Angezeigter Text ::
━━━━━━━━
Caritas ist ein wichtiger Leuchtturm
Hochwürdigster Herr Bischof, ich war einerseits hoch erfreut, andererseits aber auch etwas erstaunt, als Sie am Rande der letzten Sitzung des Diözesancaritasrates in der Ihnen eigenen Art zu mir sagten: "Ich würde gern Mitglied bei Euch werden. Ihr habt doch da bestimmt so ein Aufnahmeformular. Bringen Sie es mir doch gelegentlich vorbei".
Nun sind Sie persönliches Mitglied im Diözesancaritasverband Görlitz, worüber wir uns von ganzem Herzen freuen. Was waren, was sind Ihre Beweggründe für diese Mitgliedschaft?
Der Caritasverband gehört zu unserem Bistum. Er repräsentiert eine wichtige Grundaufgabe der Kirche. Das bewegt mich, jetzt auch formell Mitglied in diesem Verband zu werden.
Ich engagiere mich in verschiedenen Vereinen, vor allem in Vereinen, die unsere Kirchen und den Gottesdienst fördern. Unser Diözesancaritasverband steht für die diakonische Seite der Kirche - darum wollte ich jetzt Mitglied werden. Ich hoffe, dass dies auch als ein Zeichen unter den Mitarbeiterinnen und Mitarbeitern der Caritas verstanden wird: Ich schätze ihre Arbeit und ihren Einsatz. Sie stehen für die katholische Kirche - auch in der Öffentlichkeit. Dafür bin ich als Bischof sehr dankbar.
Sie betonen immer wieder den Auftrag der Kirche, der Pfarrgemeinden und jedes Christen sich sozial-caritativ zu engagieren. Was sind für Sie in Ihrem Bistum die Themen und Arbeitsfelder, in denen Sie sich in besonderer Weise dieses Engagement wünschen? Was ist angesichts personeller und materieller Ressourcen realistisch leistbar?
Jede Pfarrei sollte einen Caritaskreis haben - das wäre mein dringender Wunsch. Man nennt diese Kreise in Erinnerung an die großen Heiligen der Caritas auch "Vinzenz-Konferenz" oder "Elisabethgruppe". Hier ist aus meiner Sicht noch ein großes Potential. Solche Gruppen halten den Geist der Nächstenliebe und die soziale Gesinnung in einer Gemeinde wach.
Der Diözesancaritasverband ist die Dachorganisation aller caritativ tätigen Rechtsträger, Orden und Pfarrgemeinden im Bistum Görlitz. Welche Rolle, welche Bedeutung messen Sie der verbandlichen Caritas im Bezug auf Ihr Bistum aber auch mit Blick auf den Deutschen Caritasverband als bundesweite Dachorganisation zu?
━━━━━━━━
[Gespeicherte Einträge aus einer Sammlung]
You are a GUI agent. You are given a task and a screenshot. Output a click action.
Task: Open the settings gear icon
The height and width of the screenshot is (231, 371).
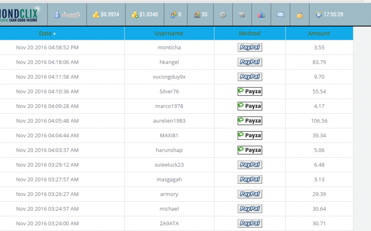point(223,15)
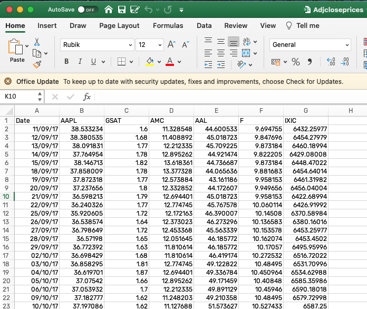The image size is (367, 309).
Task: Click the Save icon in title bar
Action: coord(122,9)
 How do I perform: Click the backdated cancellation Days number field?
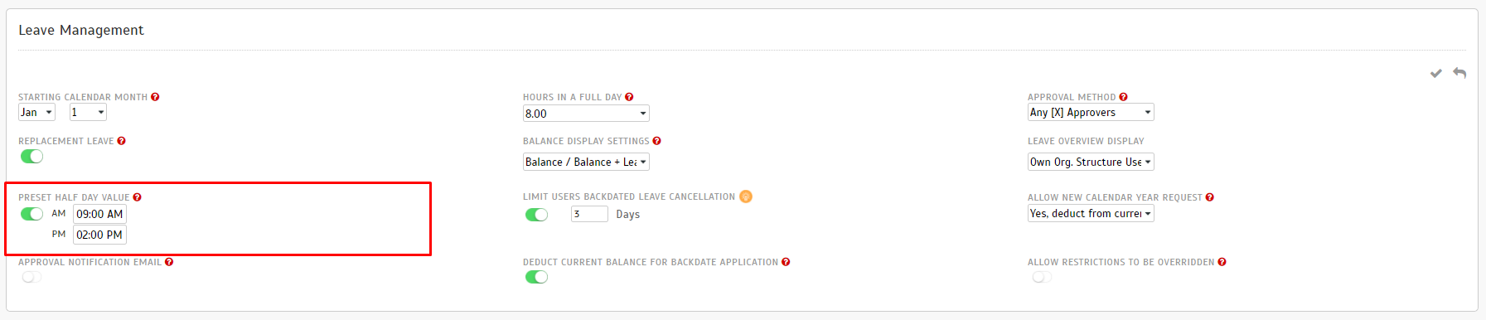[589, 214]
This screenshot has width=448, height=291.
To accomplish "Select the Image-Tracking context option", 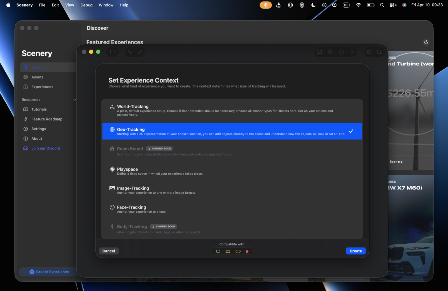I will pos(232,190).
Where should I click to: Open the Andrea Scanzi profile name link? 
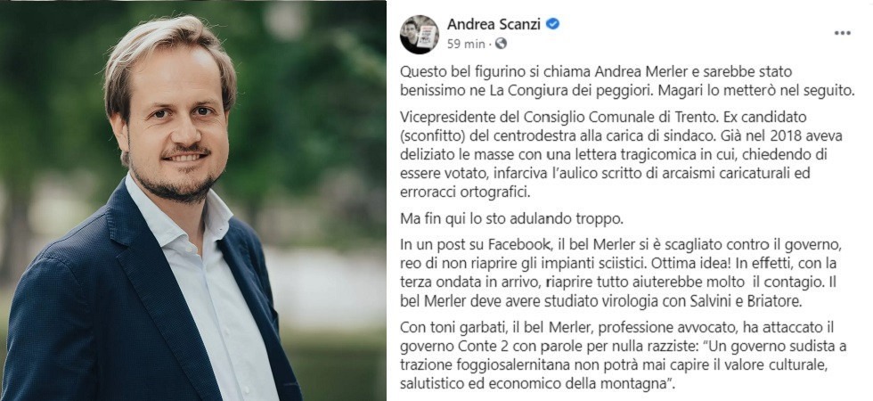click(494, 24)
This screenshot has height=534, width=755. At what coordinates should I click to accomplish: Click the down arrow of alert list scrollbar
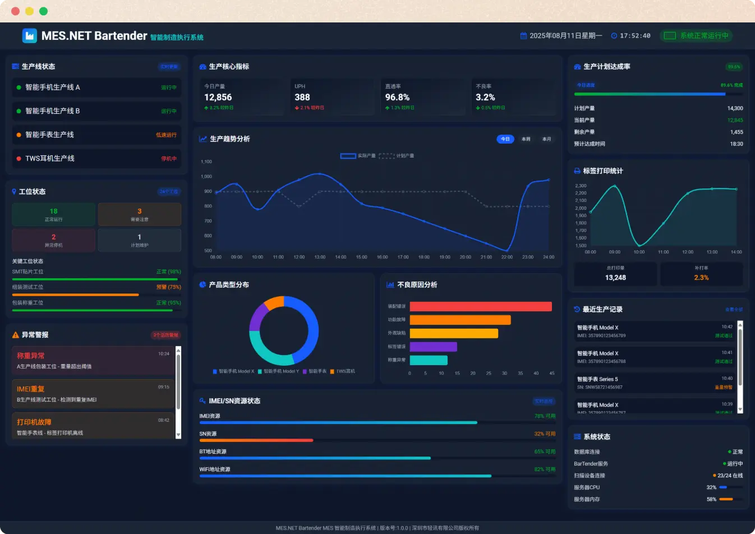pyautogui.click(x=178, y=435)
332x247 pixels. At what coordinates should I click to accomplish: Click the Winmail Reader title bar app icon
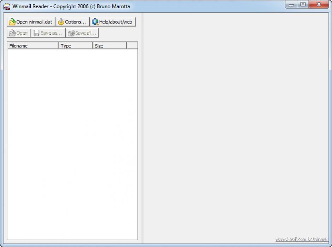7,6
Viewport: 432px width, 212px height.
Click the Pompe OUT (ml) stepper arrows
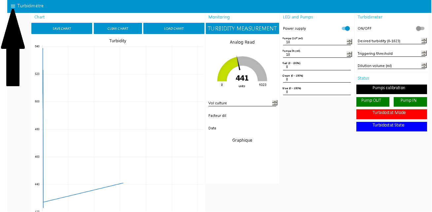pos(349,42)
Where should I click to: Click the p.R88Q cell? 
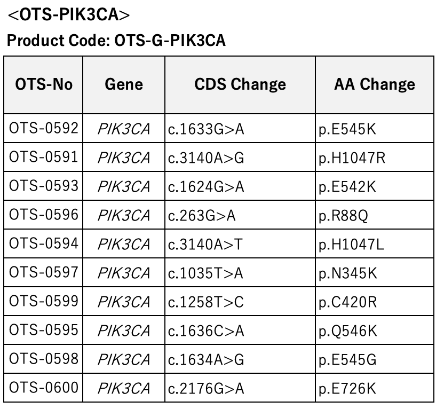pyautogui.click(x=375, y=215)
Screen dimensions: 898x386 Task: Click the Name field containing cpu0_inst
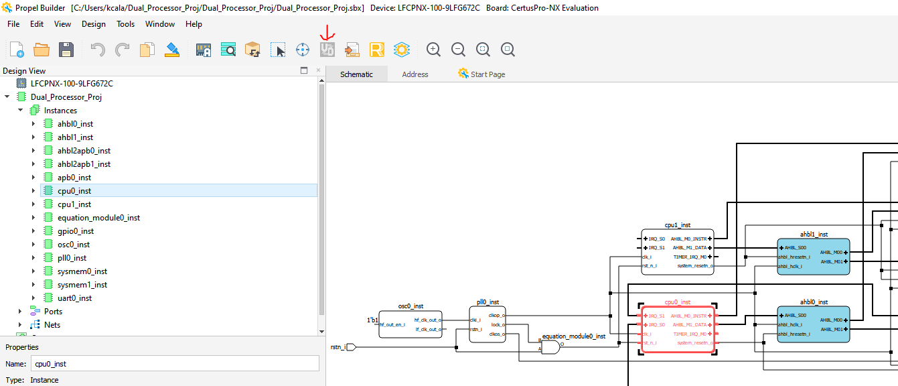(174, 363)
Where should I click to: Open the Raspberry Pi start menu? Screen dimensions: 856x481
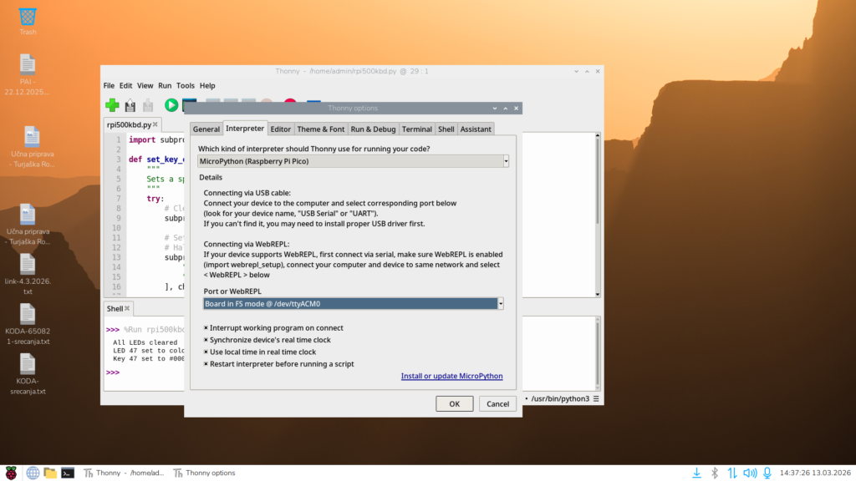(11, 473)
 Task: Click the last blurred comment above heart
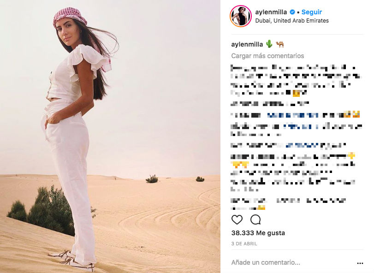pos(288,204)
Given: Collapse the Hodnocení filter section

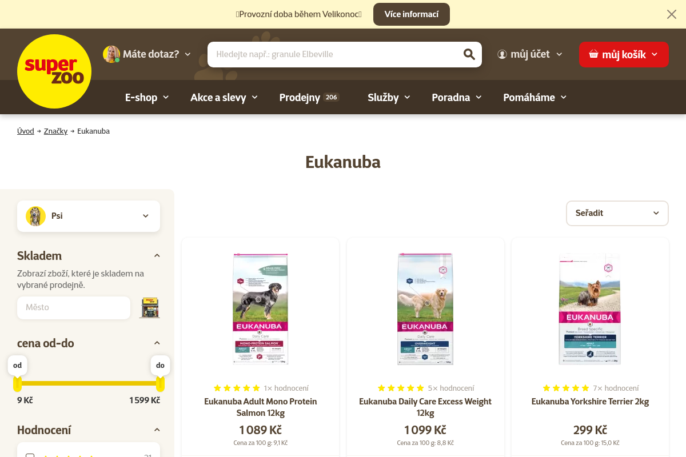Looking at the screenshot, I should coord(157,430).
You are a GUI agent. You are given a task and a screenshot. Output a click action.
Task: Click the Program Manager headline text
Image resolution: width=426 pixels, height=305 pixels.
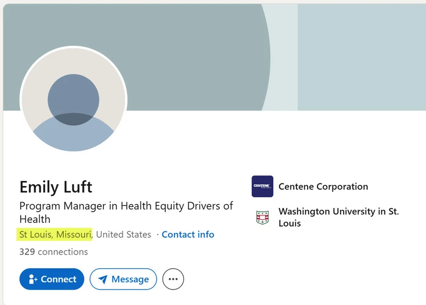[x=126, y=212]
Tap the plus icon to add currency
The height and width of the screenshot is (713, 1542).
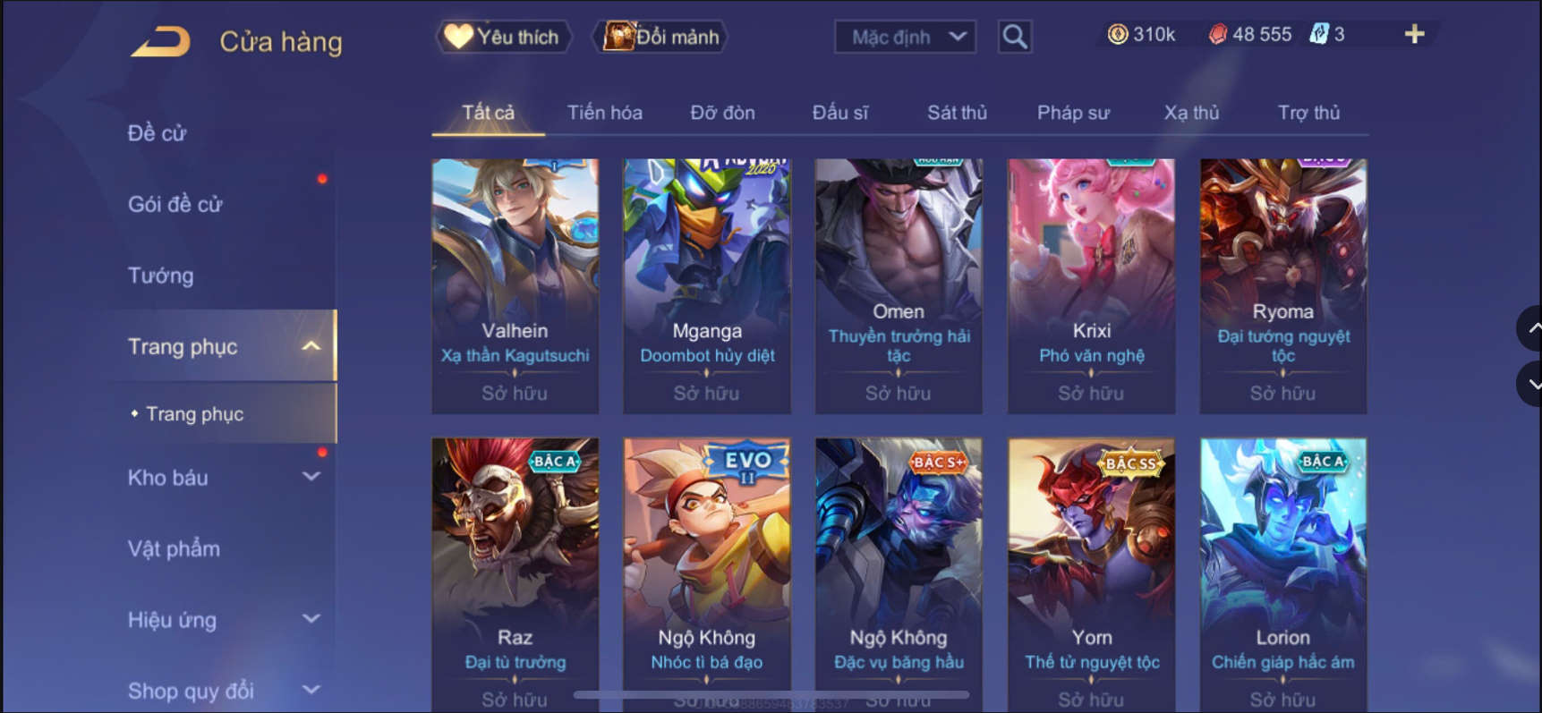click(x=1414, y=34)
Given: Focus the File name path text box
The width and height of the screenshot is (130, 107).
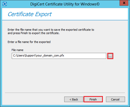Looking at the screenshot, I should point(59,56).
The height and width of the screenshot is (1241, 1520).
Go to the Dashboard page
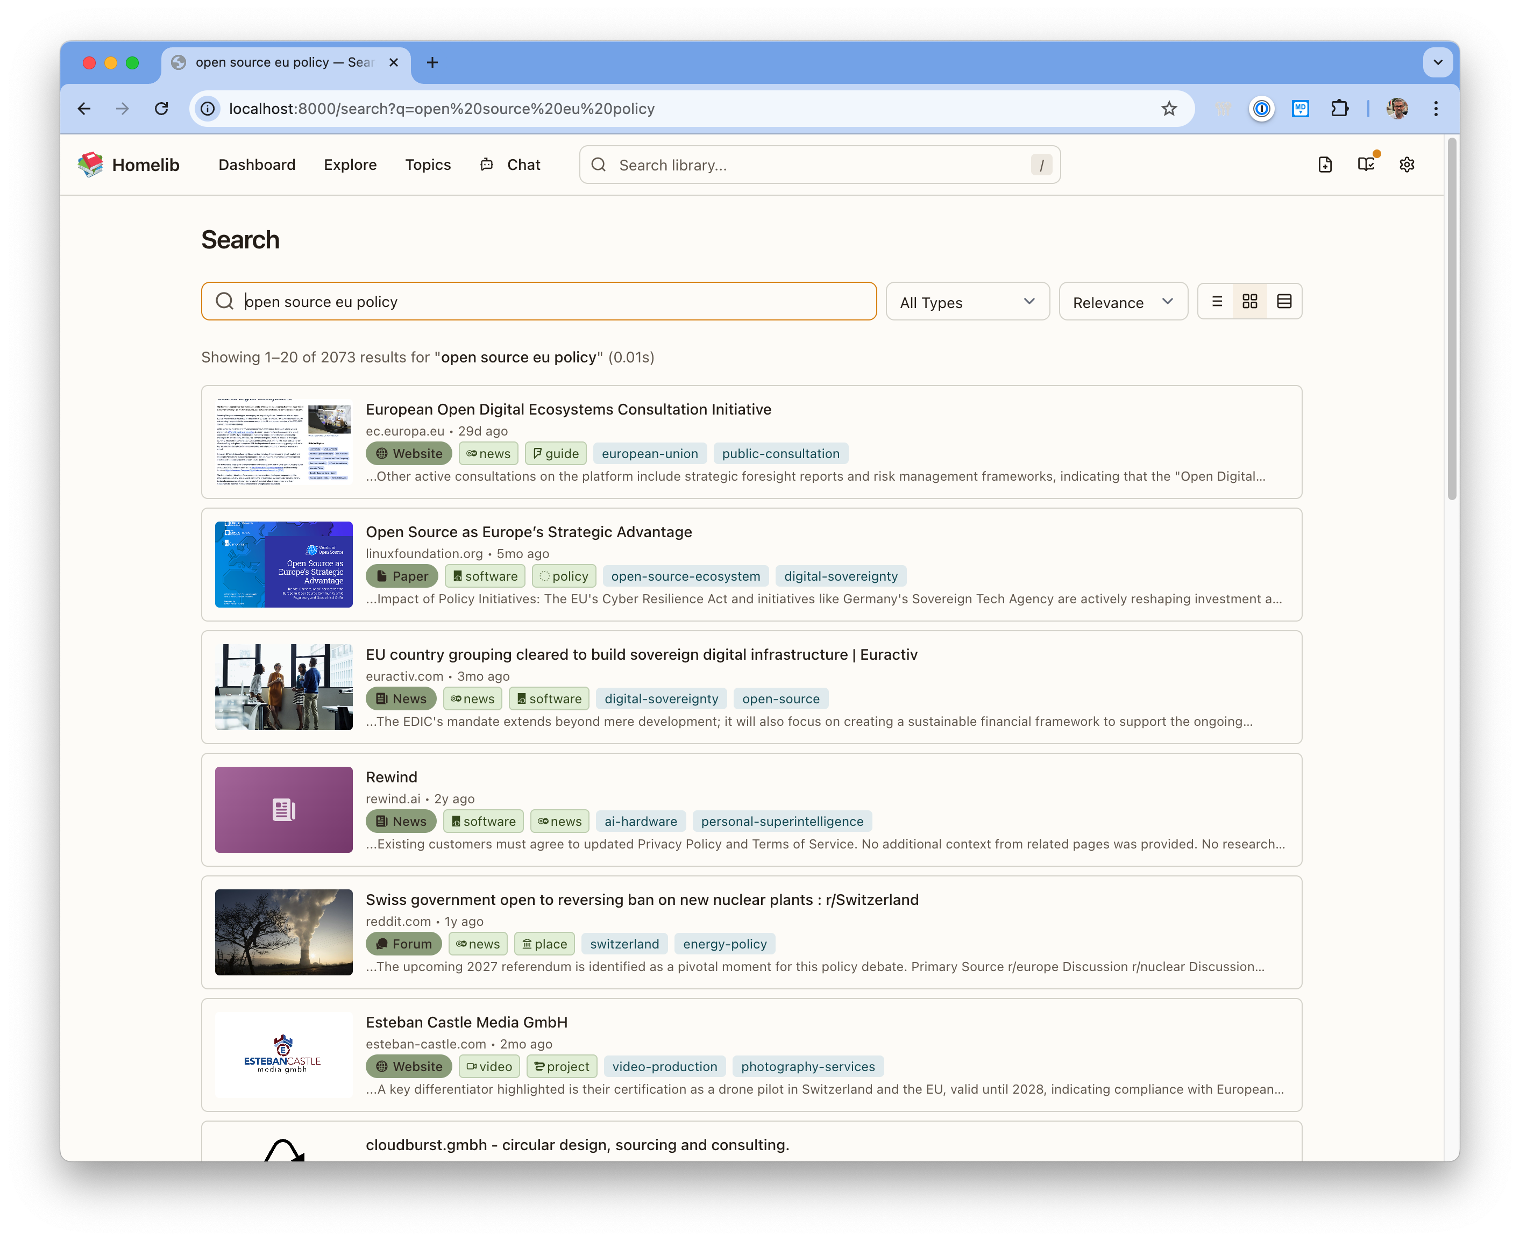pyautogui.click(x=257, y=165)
━━━━━━━━
Gestellte Aufgabe A ::
Schreiben Sie aus dem Interview zur Caritas den Abschnitt wortgetreu ab, der mit „Jede Pfarrei sollte“ beginnt und bis einschließlich „bundesweite Dachorganisation zu?“ reicht.
Gestellte Aufgabe B ::
Nennen Sie alle Bezeichnungen, die das Interview zur Caritas für die Gruppen angibt, die nach dem Wunsch des Bischofs jede Pfarrei haben sollte.
Gestellte Aufgabe C ::
Setzen Sie das Interview zur Caritas dort fort, wo es endet.
Das Material steht für sich und gehört nicht zum Interview zur Caritas.

Schriftliche Antwort A ::
Jede Pfarrei sollte einen Caritaskreis haben - das wäre mein dringender Wunsch. Man nennt diese Kreise in Erinnerung an die großen Heiligen der Caritas auch "Vinzenz-Konferenz" oder "Elisabethgruppe". Hier ist aus meiner Sicht noch ein großes Potential. Solche Gruppen halten den Geist der Nächstenliebe und die soziale Gesinnung in einer Gemeinde wach.
Der Diözesancaritasverband ist die Dachorganisation aller caritativ tätigen Rechtsträger, Orden und Pfarrgemeinden im Bistum Görlitz. Welche Rolle, welche Bedeutung messen Sie der verbandlichen Caritas im Bezug auf Ihr Bistum aber auch mit Blick auf den Deutschen Caritasverband als bundesweite Dachorganisation zu?

Schriftliche Antwort B ::
Caritaskreis, Vinzenz-Konferenz, Elisabethgruppe

Schriftliche Antwort C ::
Wir gehören zu den kleineren Verbänden innerhalb des Deutschen Caritasverbandes. Die Bedeutung unseres Verbandes sehe ich aber besonders in der Region, in der er wirkt. Brandenburg und Sachsen sind Länder, in denen es nur wenig Christen gibt. Die Präsenz der Caritas ist ein wichtiger Leuchtturm inmitten der säkularen Umwelt. Dieses Selbstbewusstsein wünsche ich unserem diözesanen Verband von ganzem Herzen.
Kirche und Gesellschaft haben sich in den Jahren seit der Wende verändert. Schlagworte sind demografischer Wandel, veränderte Familienstrukturen oder auch schwierige Haushaltslagen der Länder und Kommunen, aber auch der Kirche. Wir erleben ein starkes materielles Auseinanderdriften der Gesellschaft. Angesichts ihrer Einkommenssituation ist vielen Menschen eine gesellschaftliche Teilhabe kaum oder nur eingeengt möglich.
Wie bewerten Sie diese Entwicklung, bedarf es hier anderer Ansätze und wie sollten diese gegebenenfalls aussehen?
Die Veränderungen in den letzten beiden Jahrzehnten sind offensichtlich. Inzwischen ist eine junge Generation herangewachsen, die die DDR und deren Ende nur noch vom Erzählen kennt. Wir leben in einer offenen Gesellschaft, in der alles möglich ist - aber eben nicht alle Menschen am Wohlstand teilnehmen können.
Die Kirche ist wohl derzeit dabei, zu erlernen, sich in dieser neuen "Luft" zurecht zu finden. Nicht alles können wir gutheißen, manches müssen wir aus der Sicht unseres Glaubens kritisieren. Wichtiger scheint mir aber, dass wir selbst Wege vorleben, die andere anstecken und die mit dem Evangelium konform sind. Dazu gehört unter anderem die selbstverständliche Solidarität mit den Schwachen und Armen, die es auch in unserer Mitte gibt. Dazu gehört das mutige Eintreten für die Familie - denn hier wachsen die künftigen Träger einer Gesellschaft heran, wenn die Familie ein verlässlicher Raum der Geborgenheit und des Vertrauens ist.
Das Jahresthema des Deutschen Caritasverbandes lautet “Familie schaffen wir nur gemeinsam“ und will damit auf die Bedeutung und die Situation von Familien hinweisen. Es wird allgemein beklagt, dass zu wenige Kinder geboren werden, Eltern in ihren vielen Rollen an ihre Grenzen kommen und Kinder ein Armutsrisiko darstellen.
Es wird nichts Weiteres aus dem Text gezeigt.